Les Journées nationales de médecine générale (JNMG) s’ouvrent cette année par une conférence du Pr Jean-Emmanuel Bibault, chercheur et radiothérapeute, sur l’intelligence artificielle (IA) et ses implications en médecine.

Déjà largement utilisée pour diagnostiquer, aider aux traitements ou prédire des maladies, découvrir de nouvelles molécules ou de nouvelles indications, l’IA promet un séduisant adoucissement des tâches les plus complexes, pénibles ou répétitives. Mais elle amène également de nombreuses questions éthiques et pratiques : confidentialité des données de santé, responsabilité des décisions prises, potentielle aggravation des inégalités d’accès aux soins, formations médicales initiale et continue à adapter, redistribution des tâches, capacité à comprendre comment les modèles d’IA prennent des décisions et donc à vérifier ces dernières (explicabilité), fiabilité des algorithmes nourris de données parcellaires ou normées...2 Et, nous offrant la possibilité d’alléger notre quotidien, n’ampute-t-elle pas, par là même, notre réflexion et notre indépendance, dans un cercle vicieux ?

Les médecins ont une responsabilité dans le développement de ces nouvelles techno­logies, concernant leurs applications en santé et, plus largement, leur impact sociétal ; déléguer cette mission à des entrepreneurs qui n’entendent rien au serment d’Hippocrate – et n’ont nullement pour objectif le « vivre plus longtemps en meilleure santé » – pourrait en effet être lourd de conséquences. Les enjeux de profits ne devraient pas orienter l’essor de ces techniques innovantes ; l’objectif devrait être l’amélioration des soins et des conditions de travail des professionnels. Et les tutelles ont un rôle fondamental à jouer dans le financement des projets en développement et dans la valida­tion de l’utilisation de ces nouveaux outils, en vue d’un remboursement et d’une cotation des actes réalisés par leur biais. Chantier colossal dans lequel la vigilance devra rester constante tant le risque est grand d’utiliser l’opportunité offerte pour un écrémage du personnel qualifié… 

Il est bien du devoir de la rédaction de La Revue du Praticien d’informer sur le formidable développement de ces techniques, mais aussi de mettre en garde. Tel est l’objet de la session plénière d’ouverture de notre congrès annuel : apporter un regard expert, objectif, optimiste mais vigile sur l’avenir de la médeci­ne et le devenir des médecins, à l’heure où l’IA prend une place croissante. 

Il nous revient par ailleurs de continuer à veiller à la qualité des textes publiés dans nos revues, et à leur intégrité manuscrite (ou compuscrite !), sans utilisation d’outils automatisés. Nous avons ainsi ajouté des conditions aux recommandations à nos auteurs, déconseillant l’usage de contenu créé par l’IA, les modèles de langage, l’apprentissage automatique ou toute autre technologie similaire.
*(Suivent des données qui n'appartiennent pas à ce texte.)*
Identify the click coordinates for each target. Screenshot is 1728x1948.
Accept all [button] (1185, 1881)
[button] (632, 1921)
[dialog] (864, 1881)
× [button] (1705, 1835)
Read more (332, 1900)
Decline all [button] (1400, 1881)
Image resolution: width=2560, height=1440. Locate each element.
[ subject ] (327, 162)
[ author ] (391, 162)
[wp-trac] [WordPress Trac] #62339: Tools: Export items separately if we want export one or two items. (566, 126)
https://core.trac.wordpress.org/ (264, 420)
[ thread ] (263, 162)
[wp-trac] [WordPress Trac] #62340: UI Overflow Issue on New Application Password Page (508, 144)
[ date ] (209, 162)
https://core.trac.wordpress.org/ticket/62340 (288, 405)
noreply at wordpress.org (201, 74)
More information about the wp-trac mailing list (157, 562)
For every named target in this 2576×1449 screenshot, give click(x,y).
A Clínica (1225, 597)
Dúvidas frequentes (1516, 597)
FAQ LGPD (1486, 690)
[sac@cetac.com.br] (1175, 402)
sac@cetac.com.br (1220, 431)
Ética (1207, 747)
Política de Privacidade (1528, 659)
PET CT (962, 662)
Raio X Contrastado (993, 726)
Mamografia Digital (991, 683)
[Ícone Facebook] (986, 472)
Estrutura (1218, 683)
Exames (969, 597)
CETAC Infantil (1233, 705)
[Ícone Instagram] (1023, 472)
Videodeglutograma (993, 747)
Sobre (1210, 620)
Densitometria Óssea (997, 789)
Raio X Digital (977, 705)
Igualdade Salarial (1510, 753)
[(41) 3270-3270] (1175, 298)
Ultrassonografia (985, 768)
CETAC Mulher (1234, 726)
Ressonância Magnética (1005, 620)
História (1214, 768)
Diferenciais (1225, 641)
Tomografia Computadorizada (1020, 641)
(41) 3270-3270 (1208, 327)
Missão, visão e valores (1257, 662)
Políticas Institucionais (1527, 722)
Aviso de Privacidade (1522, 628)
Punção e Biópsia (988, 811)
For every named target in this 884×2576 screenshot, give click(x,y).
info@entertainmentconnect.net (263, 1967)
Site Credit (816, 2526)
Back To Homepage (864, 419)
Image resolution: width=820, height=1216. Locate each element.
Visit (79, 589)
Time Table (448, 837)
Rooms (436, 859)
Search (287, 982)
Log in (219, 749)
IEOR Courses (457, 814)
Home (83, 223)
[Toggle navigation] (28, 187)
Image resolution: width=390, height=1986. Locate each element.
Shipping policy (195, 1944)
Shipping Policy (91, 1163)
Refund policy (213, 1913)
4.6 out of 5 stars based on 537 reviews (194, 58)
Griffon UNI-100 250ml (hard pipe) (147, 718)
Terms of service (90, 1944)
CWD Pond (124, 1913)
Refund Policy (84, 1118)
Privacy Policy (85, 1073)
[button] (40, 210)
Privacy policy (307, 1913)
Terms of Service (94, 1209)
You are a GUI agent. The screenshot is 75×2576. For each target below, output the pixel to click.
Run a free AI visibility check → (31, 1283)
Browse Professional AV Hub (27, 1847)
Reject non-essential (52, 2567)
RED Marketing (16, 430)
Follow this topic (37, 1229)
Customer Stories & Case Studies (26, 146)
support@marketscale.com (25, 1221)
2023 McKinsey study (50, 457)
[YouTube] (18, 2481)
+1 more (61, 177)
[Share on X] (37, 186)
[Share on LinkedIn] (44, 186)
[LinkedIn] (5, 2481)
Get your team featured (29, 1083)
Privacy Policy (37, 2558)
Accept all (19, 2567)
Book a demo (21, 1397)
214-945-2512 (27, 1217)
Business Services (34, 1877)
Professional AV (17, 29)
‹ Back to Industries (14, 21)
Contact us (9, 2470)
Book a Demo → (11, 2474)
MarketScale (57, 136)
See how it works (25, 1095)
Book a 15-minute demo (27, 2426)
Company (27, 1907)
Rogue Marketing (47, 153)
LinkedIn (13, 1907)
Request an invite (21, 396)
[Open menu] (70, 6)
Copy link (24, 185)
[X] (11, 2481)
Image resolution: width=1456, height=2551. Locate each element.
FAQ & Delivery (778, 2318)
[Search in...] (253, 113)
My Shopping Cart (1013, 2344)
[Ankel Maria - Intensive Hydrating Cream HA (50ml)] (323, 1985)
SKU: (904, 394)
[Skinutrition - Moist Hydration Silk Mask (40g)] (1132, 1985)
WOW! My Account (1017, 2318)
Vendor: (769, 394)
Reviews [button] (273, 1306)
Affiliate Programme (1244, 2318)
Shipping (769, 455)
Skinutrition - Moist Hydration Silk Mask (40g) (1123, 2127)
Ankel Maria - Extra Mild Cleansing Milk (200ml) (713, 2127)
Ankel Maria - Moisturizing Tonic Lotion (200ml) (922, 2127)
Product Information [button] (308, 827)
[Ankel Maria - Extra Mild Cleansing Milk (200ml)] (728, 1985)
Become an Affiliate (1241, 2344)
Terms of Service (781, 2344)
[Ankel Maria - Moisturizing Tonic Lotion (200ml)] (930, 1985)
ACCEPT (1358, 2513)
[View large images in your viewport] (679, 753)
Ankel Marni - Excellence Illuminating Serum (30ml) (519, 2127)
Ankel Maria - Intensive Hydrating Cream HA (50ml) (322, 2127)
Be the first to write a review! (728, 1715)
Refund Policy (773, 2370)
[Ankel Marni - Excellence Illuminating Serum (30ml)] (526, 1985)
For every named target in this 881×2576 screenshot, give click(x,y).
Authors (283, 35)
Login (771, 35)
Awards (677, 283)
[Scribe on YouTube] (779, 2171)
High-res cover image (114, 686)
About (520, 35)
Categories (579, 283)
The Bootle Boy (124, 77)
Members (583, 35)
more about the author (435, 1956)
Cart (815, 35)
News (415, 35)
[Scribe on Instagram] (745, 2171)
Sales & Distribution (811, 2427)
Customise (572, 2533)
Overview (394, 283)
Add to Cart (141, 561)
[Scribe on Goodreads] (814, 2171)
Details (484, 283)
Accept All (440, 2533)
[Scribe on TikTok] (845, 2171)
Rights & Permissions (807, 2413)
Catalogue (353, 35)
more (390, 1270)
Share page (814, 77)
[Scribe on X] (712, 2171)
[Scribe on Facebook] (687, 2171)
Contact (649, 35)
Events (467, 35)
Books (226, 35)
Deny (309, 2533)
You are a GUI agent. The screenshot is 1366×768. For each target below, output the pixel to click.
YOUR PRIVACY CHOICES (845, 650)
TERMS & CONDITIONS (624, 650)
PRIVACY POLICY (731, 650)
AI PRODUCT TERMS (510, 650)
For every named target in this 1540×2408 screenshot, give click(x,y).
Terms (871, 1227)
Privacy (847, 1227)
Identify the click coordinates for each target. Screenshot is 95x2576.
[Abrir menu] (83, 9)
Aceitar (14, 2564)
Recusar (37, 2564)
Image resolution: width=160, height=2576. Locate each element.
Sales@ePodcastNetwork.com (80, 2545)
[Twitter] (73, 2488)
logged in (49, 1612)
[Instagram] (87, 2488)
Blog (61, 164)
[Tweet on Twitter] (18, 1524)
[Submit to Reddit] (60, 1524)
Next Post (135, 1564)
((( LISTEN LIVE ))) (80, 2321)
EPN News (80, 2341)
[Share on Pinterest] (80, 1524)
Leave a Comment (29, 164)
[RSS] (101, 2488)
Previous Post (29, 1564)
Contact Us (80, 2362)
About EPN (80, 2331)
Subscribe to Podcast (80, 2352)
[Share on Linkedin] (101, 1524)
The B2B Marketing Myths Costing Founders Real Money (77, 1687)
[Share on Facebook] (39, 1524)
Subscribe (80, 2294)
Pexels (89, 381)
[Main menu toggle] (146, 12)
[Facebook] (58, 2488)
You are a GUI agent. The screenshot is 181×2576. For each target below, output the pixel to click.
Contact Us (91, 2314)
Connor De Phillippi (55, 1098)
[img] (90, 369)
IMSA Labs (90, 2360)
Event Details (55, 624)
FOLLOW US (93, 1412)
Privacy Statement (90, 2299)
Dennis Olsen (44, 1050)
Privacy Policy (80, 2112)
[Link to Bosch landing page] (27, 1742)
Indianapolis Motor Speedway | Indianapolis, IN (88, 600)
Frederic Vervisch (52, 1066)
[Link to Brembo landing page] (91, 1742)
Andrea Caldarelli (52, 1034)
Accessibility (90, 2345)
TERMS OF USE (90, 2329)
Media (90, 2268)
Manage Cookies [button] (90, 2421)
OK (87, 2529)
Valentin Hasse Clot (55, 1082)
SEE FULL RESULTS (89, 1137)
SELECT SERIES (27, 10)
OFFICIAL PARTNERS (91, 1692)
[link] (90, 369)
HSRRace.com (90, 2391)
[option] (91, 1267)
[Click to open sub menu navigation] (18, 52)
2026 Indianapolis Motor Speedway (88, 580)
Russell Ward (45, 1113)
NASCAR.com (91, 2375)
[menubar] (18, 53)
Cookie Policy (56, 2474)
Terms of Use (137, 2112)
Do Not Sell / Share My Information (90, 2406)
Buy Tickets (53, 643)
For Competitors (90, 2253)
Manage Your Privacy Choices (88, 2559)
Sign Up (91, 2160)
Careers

Il s’agit bien de continuer à proposer des articles de formation de qualité, dictés par l’expérience clinique et scientifique validée ainsi que par celle de la relation médecin-­patient. 

La médecine est un art. Et si l’art robotique existe, on est en droit de douter de sa composante émotionnelle. Lorsqu’il s’agit de prendre une décision, en tant que praticien, l’algorithme est un support, mais la part individuelle est si prégnante et si complexe que l’on peine à imaginer qu’elle puisse s’affranchir un jour de l’humain.

Références
1. Session plénière d’ouverture des Journées nationales de médecine générale. Jean-Emmanuel Bibault. Enjeux de l’intelligence artificielle en médecine. Le 12 octobre 2023. CNIT. La Défense2. 
2. Bibault JE. Intelligence artificielle et médecine. Rev Prat MG 2023;1080:387-90.